I got to thinking about appearance diversity when seeing some disfigured vegetables on the news last night. Who would have thought the two are related? So, hear (read?) me out. ‘Ugly’ fruit and vegetables – sold at a discounted price. Woolworths is marketing The Odd Bunch – where fruit and vegetables are personified, cute faces convincing consumers that they’re fit for purchase.
No, I’m not offended, nor am I taking myself too seriously, but it made me think about the value of a ‘perfect’ appearance.
“The “ugly” fruit and veg that previously might have ended in the bin will be sold at discount prices in The Odd Bunch campaign launched this week by supermarket giant Woolworths.
At least 25 per cent of fresh produce is estimated to be rejected because of imperfections or cosmetic damage.
Woolworths says it wants to show customers that this food is still delicious and healthy, as well as helping farmers sell more of their crop.”
I know I’m probably overthinking things here but I can’t help think that this translates into ugliness in humans being worth less. Beauty has value, a higher price. And the ‘ugly’ produce, once discarded, is now sold to the public, albeit at a lower price.
Supermodels are paid up to $20,000 per show. The Economist states “Physically attractive women and men earn more than average-looking ones, and very plain people earn less.” And this finding also translates to fruit and vegetables, it seems. Blemish free, perfectly formed carrots are $1.88 a kilo, and The Odd Bunch’s carrots retail at $1.28.
This picture is from a French campaign – Intermarche’s Inglorious Food – aimed at reducing food waste.

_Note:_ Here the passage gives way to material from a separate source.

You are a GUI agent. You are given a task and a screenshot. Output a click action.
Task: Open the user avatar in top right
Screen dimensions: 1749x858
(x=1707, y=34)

It’s a fantastic campaign, with an outcome I believe in. However I can’t help feel that the produce – with human-like appearances, and almost derogatory labels – suggest disfigurement equals grotesqueness, ugliness and failure which literally reduces the produce’s value. I wonder what Changing Faces thinks?
Look at this guy! I’d buy him at regular price – more eggplant for my money! I put the question out on Facebook and got a similar discussion.

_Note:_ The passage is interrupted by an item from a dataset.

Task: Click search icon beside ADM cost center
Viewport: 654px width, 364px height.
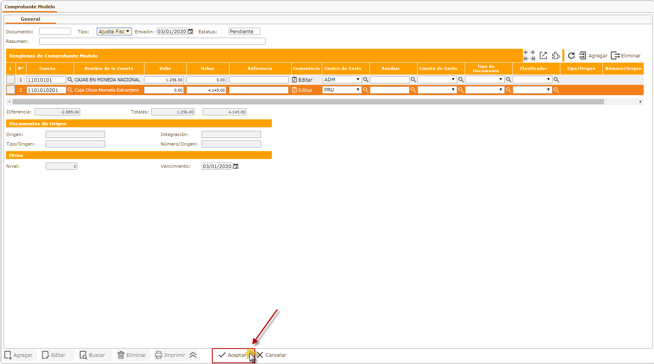Action: click(x=366, y=80)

But I’m hoping that if people can buy ‘ugly’ produce, they can react more positively to people with visible differences. The catch phrase on Woolworths’ website is “What The Odd Bunch lack in looks they make up for in taste and value”. And so consumers are asked to look past the physical appearance and give the fruit a go. Which is just what I want in humankind!
It’s what’s inside that counts.
Yes, I’m always thinking about this stuff! And again, no, I’m not offended!
Do you buy imperfect produce?
Do you think these fruit and vegetables will have an effect on the perception of human appearance?